## Text section
More Old Jingles

May 31, 2009

This is another busy weekend. Therefore, I’m simply going to add a few questions to yesterday’s list.

11. What product was Charlie warned about from the standpoint that he’d have a “tough time keeping all the gals away”?

12. What product’s ads included a beaver singing “Brusha, brusha, brusha”?

13. What product was sold based on, “Plop, plop, fizz, fizz, oh what a relief it is”?

14. What was “Dad’s Old Fashioned”?

15. Which was the ‘foaming’ cleanser that “washed the dirt right down the drain”?

Don’t forget to remind me to list the answers… some day.

Old Advertising Jingles

May 30, 2009

This is one of those days when the jukebox in my mind refuses to be silent.

It’s not playing all my favorite memories. Instead, it’s playing a bunch of jingles for products that may or may not still be on the market. Since we had a quiz yesterday, I decided to turn this topic into another quiz and see how many of my readers can recall some of those jingles and products.

1. What was brewed on the shores of the Chesapeake Bay?

2. With what product will a little dab do ya?

3. What product proclaimed that the wet head is dead?

4. What commercial used the phrase, “With a bee and a bi and a bo and a bop”?

## Source data
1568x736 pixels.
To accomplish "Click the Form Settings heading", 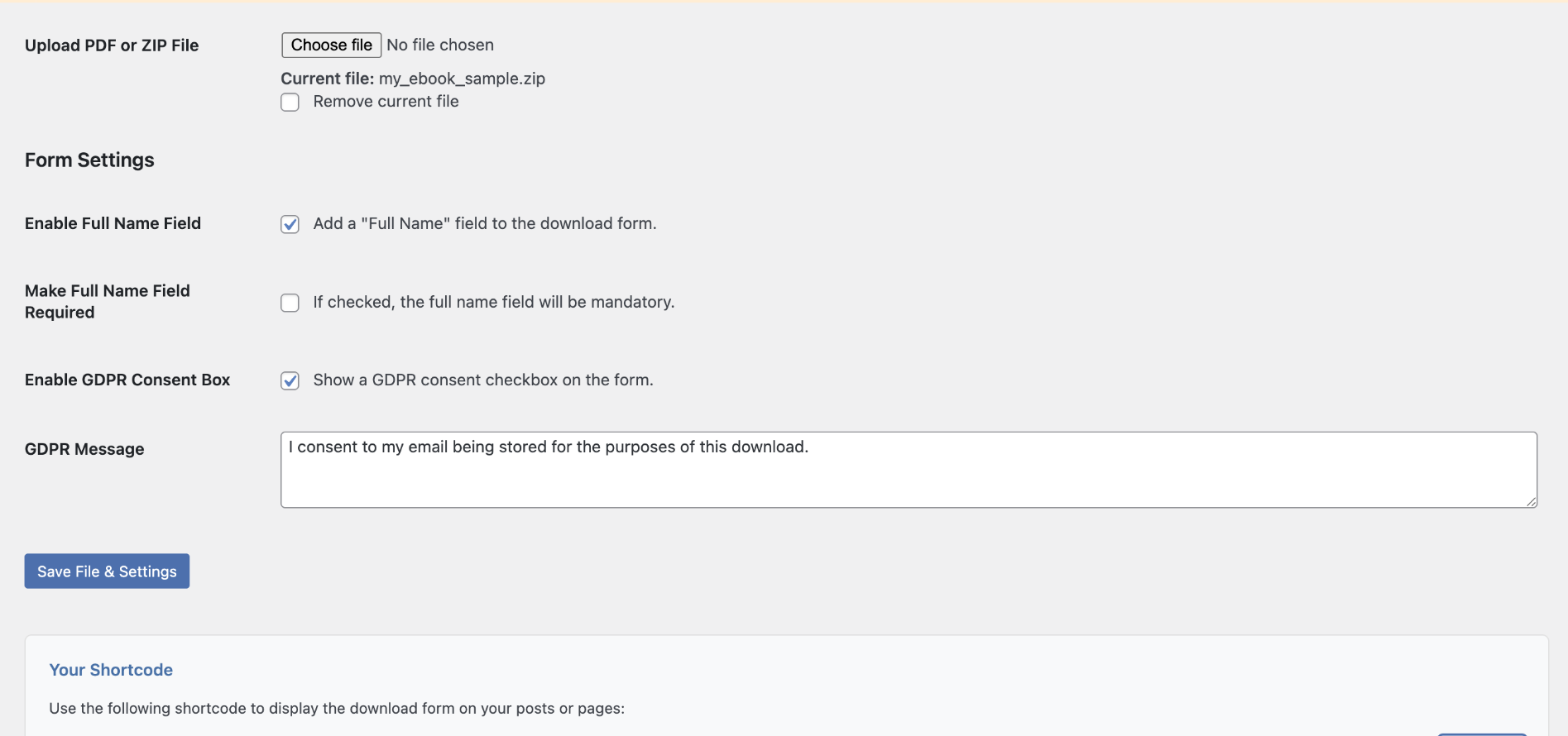I will [x=89, y=160].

## Exercise
Answer these questions about the jingles posts:
1. On what date was "More Old Jingles" posted?
2. What words does the beaver sing in the ads mentioned there?
3. Where was the product in the first quiz item of "Old Advertising Jingles" brewed?
The listing has no connection to the jingles posts.

## Response to the exercise
1. May 31, 2009
2. "Brusha, brusha, brusha"
3. On the shores of the Chesapeake Bay